## START

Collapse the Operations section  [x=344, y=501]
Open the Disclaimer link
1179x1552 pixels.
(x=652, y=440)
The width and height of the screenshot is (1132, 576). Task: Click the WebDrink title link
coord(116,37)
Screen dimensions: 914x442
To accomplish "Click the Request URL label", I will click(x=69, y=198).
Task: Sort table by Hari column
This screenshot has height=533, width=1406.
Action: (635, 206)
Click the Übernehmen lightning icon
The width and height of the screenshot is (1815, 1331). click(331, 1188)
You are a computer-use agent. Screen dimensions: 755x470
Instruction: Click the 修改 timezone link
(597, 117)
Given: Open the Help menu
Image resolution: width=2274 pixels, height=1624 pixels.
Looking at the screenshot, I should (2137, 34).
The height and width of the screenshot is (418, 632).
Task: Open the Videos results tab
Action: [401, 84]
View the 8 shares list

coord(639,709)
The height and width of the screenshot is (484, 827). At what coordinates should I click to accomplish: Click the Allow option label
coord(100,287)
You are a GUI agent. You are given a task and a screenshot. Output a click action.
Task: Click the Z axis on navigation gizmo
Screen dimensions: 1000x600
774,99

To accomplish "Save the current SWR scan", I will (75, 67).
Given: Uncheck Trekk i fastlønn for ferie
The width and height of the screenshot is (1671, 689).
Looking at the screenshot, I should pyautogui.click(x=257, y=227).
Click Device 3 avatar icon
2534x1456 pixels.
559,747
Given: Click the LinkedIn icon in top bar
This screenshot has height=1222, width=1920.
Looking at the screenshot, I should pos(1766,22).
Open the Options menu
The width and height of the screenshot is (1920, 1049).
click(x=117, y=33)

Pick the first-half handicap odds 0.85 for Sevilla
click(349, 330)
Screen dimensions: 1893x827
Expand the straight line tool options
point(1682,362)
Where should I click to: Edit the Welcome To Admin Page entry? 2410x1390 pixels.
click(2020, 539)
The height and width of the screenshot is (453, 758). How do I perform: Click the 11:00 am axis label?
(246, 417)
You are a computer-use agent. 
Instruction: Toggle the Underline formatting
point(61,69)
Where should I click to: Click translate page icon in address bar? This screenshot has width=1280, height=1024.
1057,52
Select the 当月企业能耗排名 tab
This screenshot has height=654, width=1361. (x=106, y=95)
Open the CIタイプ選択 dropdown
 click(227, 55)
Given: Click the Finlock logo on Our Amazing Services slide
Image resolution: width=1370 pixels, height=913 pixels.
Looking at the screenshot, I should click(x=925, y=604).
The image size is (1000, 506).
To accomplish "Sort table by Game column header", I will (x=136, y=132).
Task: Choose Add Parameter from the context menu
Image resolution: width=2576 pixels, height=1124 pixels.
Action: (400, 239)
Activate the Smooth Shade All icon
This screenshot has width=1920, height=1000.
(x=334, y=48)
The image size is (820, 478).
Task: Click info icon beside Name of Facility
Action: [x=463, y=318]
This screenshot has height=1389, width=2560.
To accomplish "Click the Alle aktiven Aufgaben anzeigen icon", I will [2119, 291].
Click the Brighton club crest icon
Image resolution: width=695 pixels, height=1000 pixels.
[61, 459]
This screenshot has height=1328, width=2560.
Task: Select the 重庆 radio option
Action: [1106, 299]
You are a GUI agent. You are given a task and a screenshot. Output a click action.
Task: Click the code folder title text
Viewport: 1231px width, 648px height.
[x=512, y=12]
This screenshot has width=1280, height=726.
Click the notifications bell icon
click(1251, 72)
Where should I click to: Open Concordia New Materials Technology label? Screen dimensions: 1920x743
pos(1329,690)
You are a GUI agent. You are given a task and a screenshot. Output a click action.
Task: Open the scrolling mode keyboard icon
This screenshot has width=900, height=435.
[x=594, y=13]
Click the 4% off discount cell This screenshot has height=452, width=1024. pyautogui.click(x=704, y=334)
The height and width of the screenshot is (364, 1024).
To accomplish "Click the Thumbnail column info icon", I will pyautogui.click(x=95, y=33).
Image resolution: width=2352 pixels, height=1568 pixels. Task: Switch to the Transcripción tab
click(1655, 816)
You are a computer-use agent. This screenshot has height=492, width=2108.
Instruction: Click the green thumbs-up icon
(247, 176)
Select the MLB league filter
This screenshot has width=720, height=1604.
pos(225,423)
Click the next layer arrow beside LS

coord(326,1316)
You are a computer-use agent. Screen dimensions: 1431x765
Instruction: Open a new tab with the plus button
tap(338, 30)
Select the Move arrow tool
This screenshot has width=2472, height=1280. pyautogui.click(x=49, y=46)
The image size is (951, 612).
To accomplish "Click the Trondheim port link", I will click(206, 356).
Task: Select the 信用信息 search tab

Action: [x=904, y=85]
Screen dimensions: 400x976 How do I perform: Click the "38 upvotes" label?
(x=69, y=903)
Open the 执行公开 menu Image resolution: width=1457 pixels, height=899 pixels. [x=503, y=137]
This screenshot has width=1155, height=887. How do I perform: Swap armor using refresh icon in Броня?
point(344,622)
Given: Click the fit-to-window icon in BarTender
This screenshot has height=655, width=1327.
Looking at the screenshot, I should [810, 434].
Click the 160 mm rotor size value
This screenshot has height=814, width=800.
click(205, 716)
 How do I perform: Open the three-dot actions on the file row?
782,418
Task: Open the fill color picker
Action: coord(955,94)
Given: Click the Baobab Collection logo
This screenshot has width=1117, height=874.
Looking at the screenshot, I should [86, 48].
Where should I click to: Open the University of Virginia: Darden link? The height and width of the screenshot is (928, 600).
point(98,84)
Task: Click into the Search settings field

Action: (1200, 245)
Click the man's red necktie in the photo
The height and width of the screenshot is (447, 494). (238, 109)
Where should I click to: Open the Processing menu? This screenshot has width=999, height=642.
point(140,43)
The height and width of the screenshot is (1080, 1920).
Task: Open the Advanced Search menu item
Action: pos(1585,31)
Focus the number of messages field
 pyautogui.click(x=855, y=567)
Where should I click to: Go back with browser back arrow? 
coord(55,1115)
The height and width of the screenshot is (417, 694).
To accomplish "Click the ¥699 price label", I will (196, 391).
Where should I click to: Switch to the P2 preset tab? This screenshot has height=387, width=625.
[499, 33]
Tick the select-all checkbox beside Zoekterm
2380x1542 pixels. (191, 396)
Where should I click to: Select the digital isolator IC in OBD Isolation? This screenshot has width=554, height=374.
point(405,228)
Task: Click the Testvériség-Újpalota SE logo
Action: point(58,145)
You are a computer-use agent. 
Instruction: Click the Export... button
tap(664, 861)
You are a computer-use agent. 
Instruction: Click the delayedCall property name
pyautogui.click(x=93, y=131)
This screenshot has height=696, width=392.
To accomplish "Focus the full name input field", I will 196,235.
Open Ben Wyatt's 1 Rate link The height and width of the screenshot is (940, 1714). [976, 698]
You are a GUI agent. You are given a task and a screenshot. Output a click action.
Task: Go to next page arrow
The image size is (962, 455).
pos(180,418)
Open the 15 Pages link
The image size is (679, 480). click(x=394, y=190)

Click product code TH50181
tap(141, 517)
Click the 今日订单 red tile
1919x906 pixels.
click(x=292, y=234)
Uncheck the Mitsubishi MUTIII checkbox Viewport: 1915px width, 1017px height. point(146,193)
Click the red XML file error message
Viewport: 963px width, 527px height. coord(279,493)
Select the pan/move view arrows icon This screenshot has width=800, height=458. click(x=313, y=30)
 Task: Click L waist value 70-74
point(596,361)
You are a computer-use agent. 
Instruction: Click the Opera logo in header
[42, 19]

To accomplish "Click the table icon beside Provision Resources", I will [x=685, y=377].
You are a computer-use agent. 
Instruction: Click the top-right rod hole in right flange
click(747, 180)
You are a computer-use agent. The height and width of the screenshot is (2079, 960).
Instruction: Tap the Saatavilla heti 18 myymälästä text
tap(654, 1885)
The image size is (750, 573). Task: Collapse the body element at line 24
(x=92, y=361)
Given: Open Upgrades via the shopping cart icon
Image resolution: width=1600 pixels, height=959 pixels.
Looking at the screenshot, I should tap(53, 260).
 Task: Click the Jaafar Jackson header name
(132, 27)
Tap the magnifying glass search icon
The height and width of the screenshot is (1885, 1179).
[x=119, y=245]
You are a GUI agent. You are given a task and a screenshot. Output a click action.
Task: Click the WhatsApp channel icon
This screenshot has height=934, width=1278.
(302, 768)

## END

▸ **DIRECTION**
Reproduce, without alteration, everything from the first line down to the line containing "coord(100,287)", including both of those lines.

▸ **SOLUTION**
Collapse the Operations section  [x=344, y=501]
Open the Disclaimer link
1179x1552 pixels.
(x=652, y=440)
The width and height of the screenshot is (1132, 576). Task: Click the WebDrink title link
coord(116,37)
Screen dimensions: 914x442
To accomplish "Click the Request URL label", I will click(x=69, y=198).
Task: Sort table by Hari column
This screenshot has height=533, width=1406.
Action: (635, 206)
Click the Übernehmen lightning icon
The width and height of the screenshot is (1815, 1331). click(331, 1188)
You are a computer-use agent. Screen dimensions: 755x470
Instruction: Click the 修改 timezone link
(597, 117)
Given: Open the Help menu
Image resolution: width=2274 pixels, height=1624 pixels.
Looking at the screenshot, I should (2137, 34).
The height and width of the screenshot is (418, 632).
Task: Open the Videos results tab
Action: [401, 84]
View the 8 shares list

coord(639,709)
The height and width of the screenshot is (484, 827). At what coordinates should I click to accomplish: Click the Allow option label
coord(100,287)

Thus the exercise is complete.